Only, it was more of a picture than we had gambled on.
You've seen that Colonel Riggs and the Piegan men were willing to take a lot of chances, and do things in a big way, and spend money liberally. But the Makerites were just as ready, or even more so. I saw a specially big stage, all bright with gilding, and drawn by eight horses. And those horses had white and red plumes on their harness, and bells that jingled and tinkled and made a very sweet and far-away music, coming up through the still air of that ravine.
That was not all.
No, it was hardly more than a beginning, because before that stage, and behind it, and riding on both sides, were twenty men from Makerville, and I did not need to have second sight in order to guess that they were the keenest and bravest and hardiest men in that keen and hardy town. Through the rosy haze of the sunset light I could see that the lot of them were armed to the teeth—all the more to impress Tracy Dixon, I suppose, but, incidentally, very tough for us!
Dan Loftus was lying on his elbows close beside me, and he turned and made a long, sour face at me, muttering:
"There's our pie. I'll cut it, Mr. Ash, if you'll eat a piece."
"Yeah.

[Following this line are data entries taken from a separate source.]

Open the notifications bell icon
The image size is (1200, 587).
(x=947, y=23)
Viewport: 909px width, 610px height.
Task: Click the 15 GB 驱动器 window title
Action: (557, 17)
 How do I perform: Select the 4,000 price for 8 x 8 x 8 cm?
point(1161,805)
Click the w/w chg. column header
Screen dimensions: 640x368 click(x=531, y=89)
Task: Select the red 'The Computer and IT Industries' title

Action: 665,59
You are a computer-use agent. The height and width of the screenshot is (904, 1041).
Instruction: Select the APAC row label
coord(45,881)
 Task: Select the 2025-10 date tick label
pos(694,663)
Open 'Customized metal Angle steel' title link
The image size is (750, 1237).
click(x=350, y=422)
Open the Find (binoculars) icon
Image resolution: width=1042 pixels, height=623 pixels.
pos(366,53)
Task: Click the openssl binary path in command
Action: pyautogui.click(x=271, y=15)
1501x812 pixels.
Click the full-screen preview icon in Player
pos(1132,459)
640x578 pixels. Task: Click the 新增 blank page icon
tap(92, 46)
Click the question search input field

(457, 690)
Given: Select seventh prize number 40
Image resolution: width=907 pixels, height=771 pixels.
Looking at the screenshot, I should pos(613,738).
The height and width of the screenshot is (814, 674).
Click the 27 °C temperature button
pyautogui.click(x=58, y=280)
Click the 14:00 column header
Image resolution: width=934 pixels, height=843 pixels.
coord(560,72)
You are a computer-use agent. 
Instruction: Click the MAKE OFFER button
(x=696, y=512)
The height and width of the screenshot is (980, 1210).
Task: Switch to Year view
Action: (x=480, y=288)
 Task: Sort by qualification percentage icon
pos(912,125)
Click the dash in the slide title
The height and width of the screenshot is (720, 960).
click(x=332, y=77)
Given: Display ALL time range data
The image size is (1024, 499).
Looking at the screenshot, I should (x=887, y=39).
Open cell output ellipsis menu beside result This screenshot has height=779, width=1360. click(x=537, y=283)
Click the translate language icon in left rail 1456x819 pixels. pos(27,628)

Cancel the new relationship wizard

I'll eat a piece, I guess," said I.
But I hardly meant it!
Suddenly and mightily I hoped that they would not camp in the hills, as the colonel imagined that they would.
It was only a matter of a dozen miles to the end of the branch line, according to our calculations, and they might push through.
However, when I saw the gilding on that resplendent coach, I could not help shaking my head and thinking that the colonel's guess would be the right one. They would not take rough chances with such a land ship as that!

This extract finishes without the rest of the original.